Preventable Injuries From Car Crashes, Firearms Cause America to Lose a Lot of Young People

Preventable Injuries From Car Crashes, Firearms Cause America to Lose a Lot of Young People
Preventable injuries are the leading cause of death in children and teenagers, and huge disparities are seen between the Black community and the white children from urban areas. Getty Images/ Chris Hondros

The leading causes of death for children and teenagers in the United States are injuries from car crashes and firearms - preventable causes.

"People don't think of it as a public health crisis. There's just not a recognition, especially in our society, around the significant impact of injuries and the fact that these serious injuries that lead to death are preventable," expressed by Boston Medical Center's pediatrician Dr. Sadiqa Kendi, who just launched a new Massachusetts program seeking to review pediatric injuries better.

Just in 2019, over 7,000 children and teens up to the age of 19 died because of unintentional injuries. About 20 kids were getting killed every day, according to the Centers for Disease Control and Prevention.

In 2020, gun violence became the leading cause of death for children and teens. Aside from car crashes and violence, other causes of injuries and death were drowning, falls, suffocation, and self-harm.

Most victims are children experiencing poverty

Pediatric Nurse Practitioner at UCSF Benioff Children's Hospital, Oakland, Bonnie Lovette, stated that children get hurt or die at excessively different rates. She has seen this herself in the Black and brown communities in Oakland who are in poverty. The disparity is far worse.

In her 30 years serving the hospital, she has witnessed children and teens being pushed into the ER with injuries from gunshots, physical fights, car crashes, and self-harm. These patients were often of color and from high-poverty communities.

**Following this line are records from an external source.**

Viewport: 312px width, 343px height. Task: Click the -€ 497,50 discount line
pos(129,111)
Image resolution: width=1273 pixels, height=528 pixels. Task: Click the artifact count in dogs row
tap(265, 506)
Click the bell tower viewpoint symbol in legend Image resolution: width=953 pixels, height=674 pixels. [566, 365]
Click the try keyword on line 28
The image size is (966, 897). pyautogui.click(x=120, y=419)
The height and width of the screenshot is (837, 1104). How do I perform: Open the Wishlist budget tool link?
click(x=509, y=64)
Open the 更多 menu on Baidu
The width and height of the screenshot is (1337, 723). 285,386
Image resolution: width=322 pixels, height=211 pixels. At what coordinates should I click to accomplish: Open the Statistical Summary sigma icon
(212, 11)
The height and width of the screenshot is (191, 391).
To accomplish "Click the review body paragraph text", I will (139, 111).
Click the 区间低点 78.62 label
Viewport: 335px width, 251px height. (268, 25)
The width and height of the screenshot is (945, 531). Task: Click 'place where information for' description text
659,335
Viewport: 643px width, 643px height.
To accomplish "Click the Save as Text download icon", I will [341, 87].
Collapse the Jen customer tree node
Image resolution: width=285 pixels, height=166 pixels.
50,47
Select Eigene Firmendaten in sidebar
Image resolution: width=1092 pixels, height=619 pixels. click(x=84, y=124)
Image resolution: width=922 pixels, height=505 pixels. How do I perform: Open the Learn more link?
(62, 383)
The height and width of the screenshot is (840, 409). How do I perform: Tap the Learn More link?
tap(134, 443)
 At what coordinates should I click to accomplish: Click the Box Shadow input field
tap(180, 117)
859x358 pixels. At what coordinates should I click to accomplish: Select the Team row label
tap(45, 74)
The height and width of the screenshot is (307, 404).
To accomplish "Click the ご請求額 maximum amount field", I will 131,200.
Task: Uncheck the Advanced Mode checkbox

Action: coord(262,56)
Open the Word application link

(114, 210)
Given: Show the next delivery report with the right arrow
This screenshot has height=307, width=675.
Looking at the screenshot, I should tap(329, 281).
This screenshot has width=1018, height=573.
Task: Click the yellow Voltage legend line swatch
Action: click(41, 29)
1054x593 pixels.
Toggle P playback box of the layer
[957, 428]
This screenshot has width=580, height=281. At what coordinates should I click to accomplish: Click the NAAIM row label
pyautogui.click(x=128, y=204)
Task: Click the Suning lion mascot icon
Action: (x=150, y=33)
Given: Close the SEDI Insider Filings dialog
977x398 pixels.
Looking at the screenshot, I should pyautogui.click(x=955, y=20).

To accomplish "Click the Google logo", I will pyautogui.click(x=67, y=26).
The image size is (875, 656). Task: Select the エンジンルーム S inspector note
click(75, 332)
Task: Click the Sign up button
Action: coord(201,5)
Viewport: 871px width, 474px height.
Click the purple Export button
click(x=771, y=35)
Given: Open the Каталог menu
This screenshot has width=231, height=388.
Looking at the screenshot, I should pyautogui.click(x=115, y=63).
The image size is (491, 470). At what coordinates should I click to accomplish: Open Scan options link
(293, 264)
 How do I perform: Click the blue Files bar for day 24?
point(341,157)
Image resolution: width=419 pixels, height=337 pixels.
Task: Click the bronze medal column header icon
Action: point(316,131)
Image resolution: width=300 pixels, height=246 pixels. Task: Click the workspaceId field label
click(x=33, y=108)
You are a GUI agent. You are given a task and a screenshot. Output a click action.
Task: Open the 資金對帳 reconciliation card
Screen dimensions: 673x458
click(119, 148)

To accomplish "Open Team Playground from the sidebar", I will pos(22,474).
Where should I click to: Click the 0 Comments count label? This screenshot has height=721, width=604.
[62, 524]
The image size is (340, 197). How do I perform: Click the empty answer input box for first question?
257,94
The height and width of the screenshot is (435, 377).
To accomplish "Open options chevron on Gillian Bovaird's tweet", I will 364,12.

Black, American Indian, low-income children, and teenagers or those who live in rural communities die from preventable injuries at disproportionate rates nationwide compared to white children who come from a higher income or urban community.

The inequities are the results of structural disadvantages. According to experts, children experiencing poverty, settling in an impoverished environment, and lacking access to mental health care, safety equipment, and other resources have higher risks for preventable injuries or death. Only when these concerns are addressed can the needle be moved in addressing all disparities, Kendi explained, as reported by USA Today.

Thus, awareness needs to be raised, and problems should be tracked so communities can understand where and why children are most in danger. This will eventually help minimize these preventable injuries and death, especially in poor communities.

Family medicine physician Dr. Donald Warne, also a member of the Oglala Lakota Tribe in Pine Ridge, South Dakota, knows how structural racism takes a heavy toll on Indigenous children and families, calling all these preventable injuries a "chronic condition for young people."

He stressed how the country is "losing a lot of young people'' to death and eventually losing years of potential life because these injuries remain unrecognized, unlike cancer and heart disease.

The rural and remote nature, poor communities with substandard roads, fewer emergency medical services, and the absence of local trauma centers all add up to the cause of injuries and deaths.

Disparities persist

Despite the cases of death of children caused by injuries decreasing from 2010 to 2019, data still showed huge disparities persisting.

CDC was able to gather information and statistics to prove this.

  • According to the Bloomberg School of Public Health, black children die from injuries twice the rate of white children and five times the rate of Asian American.
  • American Indian kids die at three and a half times the rate of Asian American children and nearly twice the rate of white kids.
  • Children in rural communities die twice the rate of children from urban communities.
  • Between 2010 and 2019, death from poisoning in Hispanic children surged by 50 percent and in Black children by 37 percent. However, there was a decrease of 24 percent in white children.
  • Black children dying from car crashes increased by nine percent, while white children decreased by 24 percent.